However, Djibouti has gone on the record to say that the sanctions should remain in place until the contentious border dispute between the two countries is amicably resolved.

Last month, the Djiboutian Ambassador to the UN, Siad Doualeh, wrote an open letter to the UN Security Council calling on the world body to mediate in their border dispute with Eritrea. In the letter, Doualeh asked for the U.N. to bring the two sides together “with the aim of facilitating an agreement between them upon a mutually acceptable means of peaceful dispute settlement,” emphasizing that they wanted a “judicial settlement or arbitration” that would be legally binding.

Doualeh reminded the Security Council that one of the reasons sanctions were placed on Eritrea in 2009 was “because of its aggression against Djibouti and its refusal to withdraw its troops from the disputed area, and its rejection of all efforts aimed at mediating between the two parties.”

“Eritrean forces continue to occupy Djiboutian territory, prisoners of war remain unaccounted for, threats of force continue to emanate from the Eritrean side and the risk of violent confrontation is once again high,” Doualeh said.

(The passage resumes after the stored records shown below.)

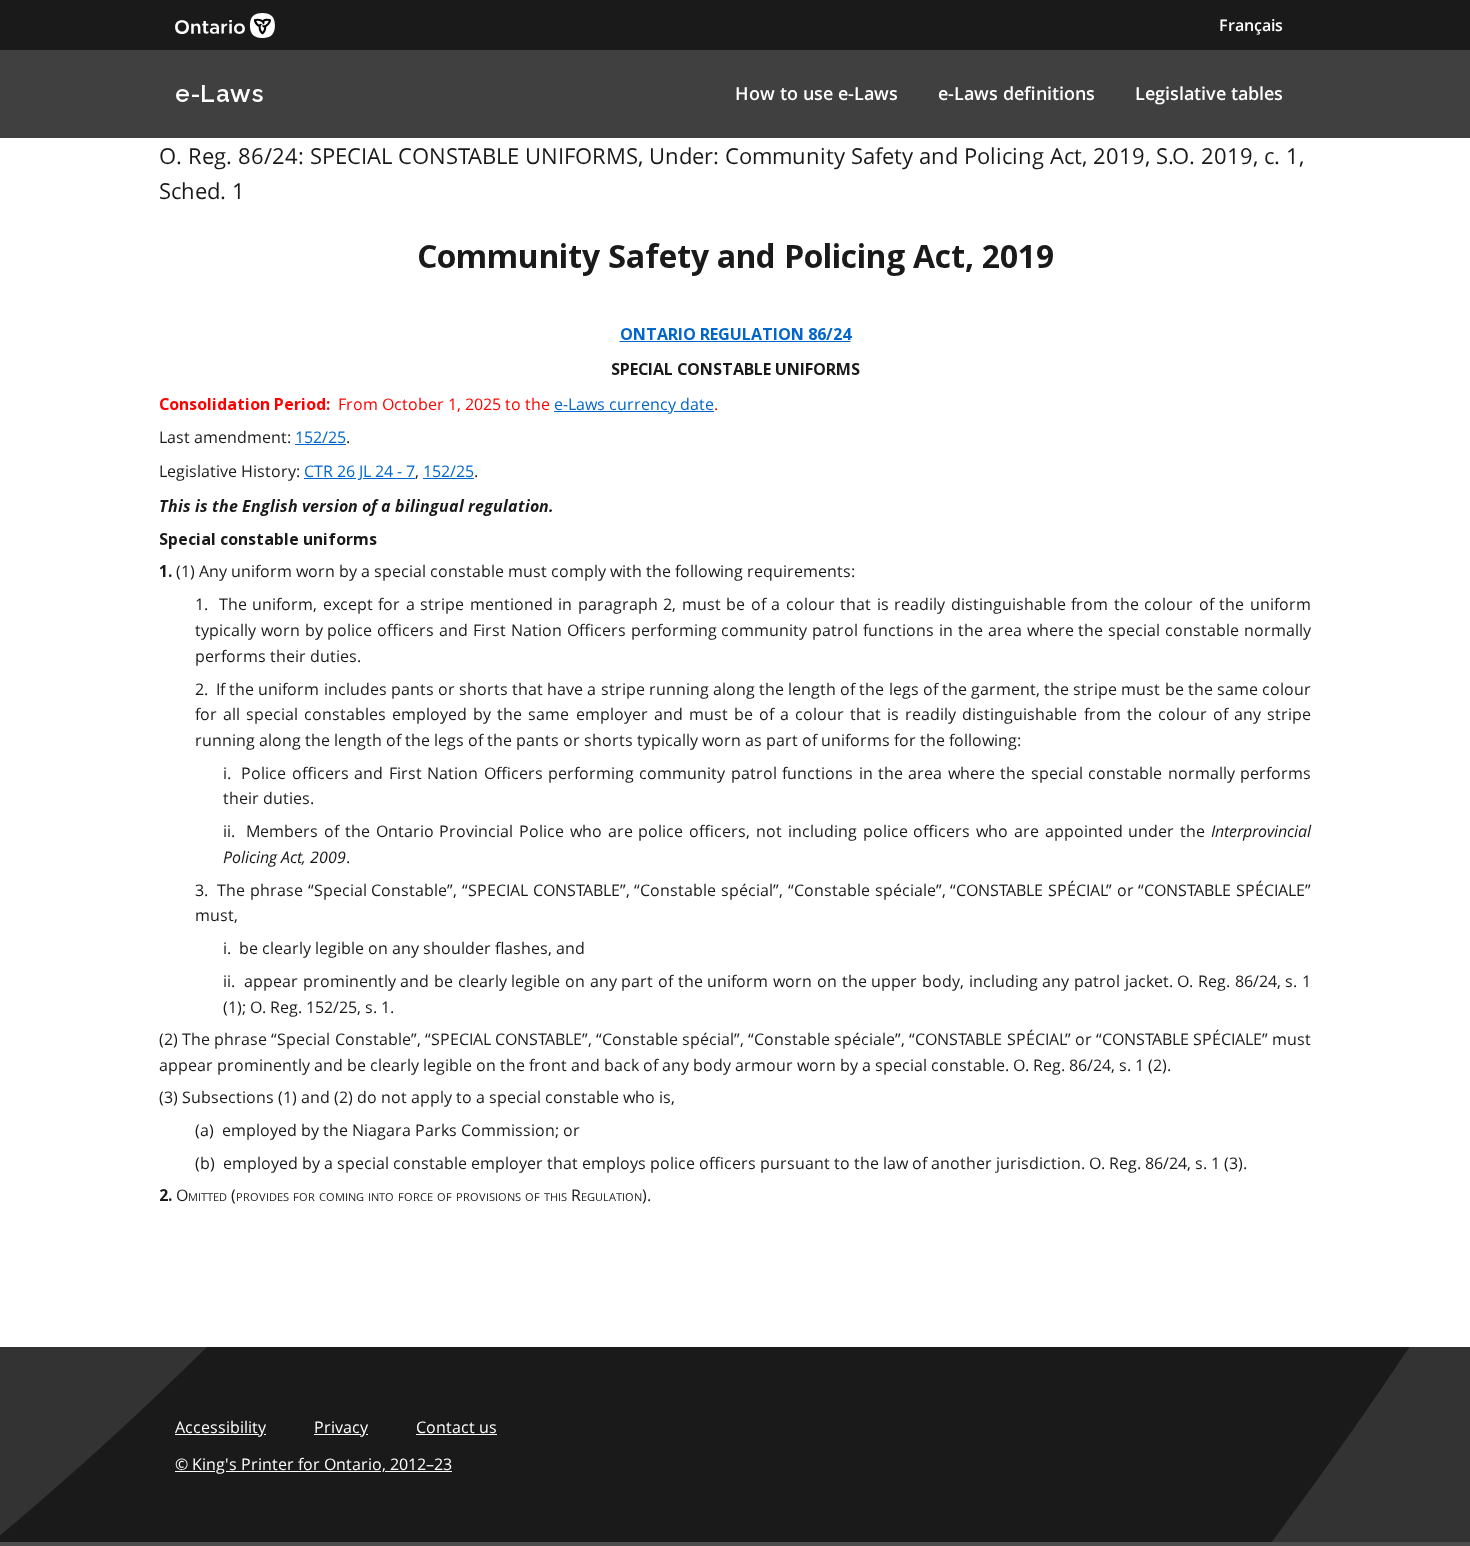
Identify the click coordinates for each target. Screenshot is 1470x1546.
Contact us (456, 1427)
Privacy (341, 1427)
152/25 (320, 437)
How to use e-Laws (816, 93)
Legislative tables (1209, 93)
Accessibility (220, 1427)
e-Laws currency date (634, 404)
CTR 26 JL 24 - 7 (359, 471)
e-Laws (219, 93)
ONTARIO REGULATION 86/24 (735, 334)
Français (1251, 25)
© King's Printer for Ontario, (313, 1464)
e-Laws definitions (1016, 93)
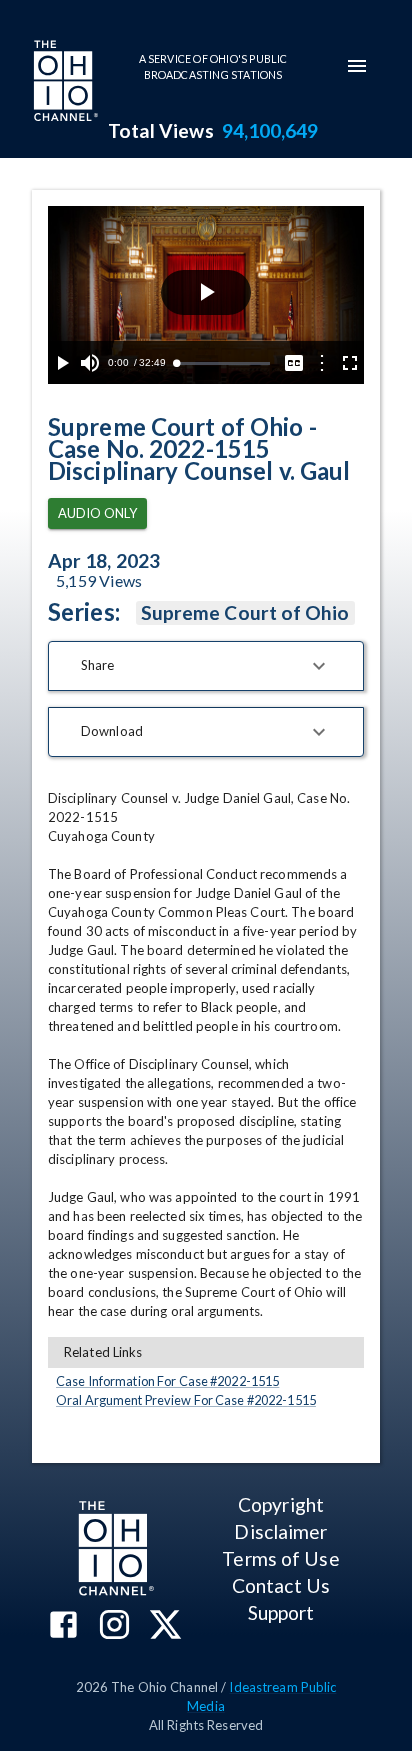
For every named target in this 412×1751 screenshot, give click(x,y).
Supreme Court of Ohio (245, 612)
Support (281, 1612)
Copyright (281, 1504)
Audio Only (97, 513)
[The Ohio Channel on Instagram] (114, 1626)
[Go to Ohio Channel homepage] (64, 83)
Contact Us (281, 1585)
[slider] (223, 363)
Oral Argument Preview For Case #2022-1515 (186, 1400)
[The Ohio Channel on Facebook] (63, 1626)
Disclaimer (280, 1531)
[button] (206, 666)
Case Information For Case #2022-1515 (167, 1381)
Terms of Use (280, 1558)
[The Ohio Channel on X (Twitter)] (165, 1626)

On Monday, Doualeh made a statement before the Security Council where he doubled down on Djibouti’s position. He accused Eritrea of continuing to recruit, train and equip Djibouti rebels – including children – at the Anda’ali training camp in the Southern Red Sea region of Eritrea who attacks Djibouti villages and security forces. Doualeh says that Eritrea’s actions “defiantly ignore Security Council resolutions”.

He urged the Council to keep sanction on Eritrea intact so as long as they refuse to comply with the resolutions.

“If Council’s resolutions are to be regarded as more than empty and meaningless gestures, the sanctions for non-compliance must remain in place as long as Eritrea refuses to comply with them.

He added that “at the same time, Djibouti would support action by the Council to facilitate Eritrea’s compliance by laying out a clear path and a reasonable timetable towards this end.”

The Ambassador also included three recommendations to the Security Council.

  1. In respect of ending Eritrea’s support for armed groups, the Council should resolve to send a Monitoring Mission to Eritrea within one month, with the condition that Eritrea commit to full cooperation with the mission, including full access to all information and records the mission deems necessary to review and all personnel it finds necessary to interview. The Mission would then report to the council within 30 days of its return from Eritrea.
  2. In regard to prisoners of war, the Council could require that Eritrea account for them to the same Monitoring Mission and permit access to the Mission as well the ICRC.
  3. Finally, in respect of the good offices of the Secretary-General in close collaboration with the Security Council, the Secretary-General could convene an urgent meeting of the Principal Parties to facilitate an agreement between them upon a mutually acceptable means of peaceful dispute settlement from among those identified in Article 33 of the Charter.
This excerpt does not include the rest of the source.